_Tasks and exercises_
- 1) Answer these questions from the text about Andy Langford:
(a) For how many years has Andy worked in bereavement services?
(b) Where did he start his walk to the Humanitarian Assistance Centre after the fire?
(c) On which dates is the conference celebrating 60 years of Cruse?
- 2) Output, unchanged, part of the text about Andy Langford: begin at the words "Andy Langford is" and stop after "disaster in 2017.".

Andy Langford is the Clinical Director at Cruse Bereavement Care, and was previously Chief Operating Officer. He has worked in bereavement services for the last 17 years and is passionate about making a positive difference to bereaved people’s lives. Andy was involved in Cruse’s response to the Grenfell disaster in 2017.
Andy says: “I have worked at Cruse since September and 2015 and I truly believe in what the organisation is doing. Not a day goes by when I don’t think 'I have helped make a positive difference'.
“We supported people after the Grenfell fire incident. The whole thing was memorable – shocking and horrific in terms of the tragedy, but also inspiring when I saw people in the community with such courage.
“I recall walking from Shepherd’s Bush up to the Humanitarian Assistance Centre shortly after the fire, and walking through the community past the burnt out husk of the tower. It was tragic to see a community so affected – to see, feel and taste the dust that still hung in the air. However, it was also inspiring to see how people carried on living and holding those most dear to them close. I visited the assistance centre and saw our volunteers in action, supporting local people, and that was incredibly inspiring.
“I was both upset and overjoyed at the same time. Upset at the immense loss, but joyful that we could help in a small way.
“Looking ahead, I am really looking forward to our conference on the 4th and 5th of July, celebrating 60 years of Cruse. However, this conference is all about showcasing learning around how we can support people when they face the death of someone close. It is so important that we learn and grow, and change to adapt to the needs of bereaved people. It is great to reflect on past achievements and what we are doing now that works well. It’s also vital that we adapt as society and people’s needs are constantly changing.
“I am also wearing my Cruse 60th anniversary pin every day. It’s surprising how many conversations this has brought up – about Cruse and about bereavement generally. It’s opened up opportunities for honest discussion that would not have happened otherwise. People often find it hard to talk about death and bereavement, and having a catalyst for having a good conversation that will happen to all of us has been really helpful.”

_Records supplied_
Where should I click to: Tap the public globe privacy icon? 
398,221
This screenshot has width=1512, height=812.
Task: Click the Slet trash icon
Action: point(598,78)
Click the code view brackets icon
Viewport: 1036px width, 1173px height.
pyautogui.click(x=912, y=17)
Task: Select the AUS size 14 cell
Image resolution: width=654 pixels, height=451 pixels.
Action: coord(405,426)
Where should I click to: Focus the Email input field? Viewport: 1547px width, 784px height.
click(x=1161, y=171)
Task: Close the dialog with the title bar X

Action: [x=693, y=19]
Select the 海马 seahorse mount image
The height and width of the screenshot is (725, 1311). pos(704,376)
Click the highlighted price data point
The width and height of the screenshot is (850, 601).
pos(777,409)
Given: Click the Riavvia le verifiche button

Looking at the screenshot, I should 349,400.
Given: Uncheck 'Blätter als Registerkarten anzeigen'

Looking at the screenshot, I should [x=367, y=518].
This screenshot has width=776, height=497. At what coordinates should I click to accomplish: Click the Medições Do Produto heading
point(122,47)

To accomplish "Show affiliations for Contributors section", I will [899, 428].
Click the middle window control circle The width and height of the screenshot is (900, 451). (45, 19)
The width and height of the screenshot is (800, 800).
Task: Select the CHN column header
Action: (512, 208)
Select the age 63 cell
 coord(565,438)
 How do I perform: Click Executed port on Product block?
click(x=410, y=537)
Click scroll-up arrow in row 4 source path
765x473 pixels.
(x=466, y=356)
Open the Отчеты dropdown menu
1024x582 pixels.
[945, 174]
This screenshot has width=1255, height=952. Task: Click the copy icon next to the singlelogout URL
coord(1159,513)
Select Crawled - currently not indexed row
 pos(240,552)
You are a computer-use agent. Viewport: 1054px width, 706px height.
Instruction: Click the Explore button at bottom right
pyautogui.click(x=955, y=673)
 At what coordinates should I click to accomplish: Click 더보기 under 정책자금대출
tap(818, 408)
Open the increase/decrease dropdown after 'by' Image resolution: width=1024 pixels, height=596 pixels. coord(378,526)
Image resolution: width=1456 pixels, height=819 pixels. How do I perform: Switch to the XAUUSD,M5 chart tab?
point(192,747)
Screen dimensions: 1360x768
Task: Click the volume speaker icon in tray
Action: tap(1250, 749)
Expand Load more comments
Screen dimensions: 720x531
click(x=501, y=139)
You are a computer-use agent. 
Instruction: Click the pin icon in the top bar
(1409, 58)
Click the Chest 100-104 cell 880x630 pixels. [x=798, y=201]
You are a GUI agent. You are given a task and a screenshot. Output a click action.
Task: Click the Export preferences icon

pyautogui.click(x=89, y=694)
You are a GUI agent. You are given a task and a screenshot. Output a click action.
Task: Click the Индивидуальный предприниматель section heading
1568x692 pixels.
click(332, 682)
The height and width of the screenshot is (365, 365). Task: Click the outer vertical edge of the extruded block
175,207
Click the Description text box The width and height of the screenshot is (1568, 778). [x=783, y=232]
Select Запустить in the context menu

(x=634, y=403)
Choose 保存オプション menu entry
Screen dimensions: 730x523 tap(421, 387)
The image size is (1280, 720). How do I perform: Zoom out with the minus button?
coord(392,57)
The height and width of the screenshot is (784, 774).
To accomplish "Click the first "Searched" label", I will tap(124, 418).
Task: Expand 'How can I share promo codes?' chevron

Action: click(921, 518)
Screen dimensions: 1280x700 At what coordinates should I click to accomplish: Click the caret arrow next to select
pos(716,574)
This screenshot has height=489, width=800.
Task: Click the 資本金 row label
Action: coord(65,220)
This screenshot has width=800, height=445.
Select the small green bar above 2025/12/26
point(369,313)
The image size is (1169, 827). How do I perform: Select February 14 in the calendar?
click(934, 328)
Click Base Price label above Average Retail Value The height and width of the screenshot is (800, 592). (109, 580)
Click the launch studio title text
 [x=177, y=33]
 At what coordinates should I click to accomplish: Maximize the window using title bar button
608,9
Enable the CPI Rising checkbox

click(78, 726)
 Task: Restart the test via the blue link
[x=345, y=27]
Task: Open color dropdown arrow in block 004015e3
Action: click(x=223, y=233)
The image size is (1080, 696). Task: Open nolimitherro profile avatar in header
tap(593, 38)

_Responses to the exercise_
- 1)
(a) 17 years
(b) Shepherd's Bush
(c) The 4th and 5th of July

- 2)
Andy Langford is the Clinical Director at Cruse Bereavement Care, and was previously Chief Operating Officer. He has worked in bereavement services for the last 17 years and is passionate about making a positive difference to bereaved people’s lives. Andy was involved in Cruse’s response to the Grenfell disaster in 2017.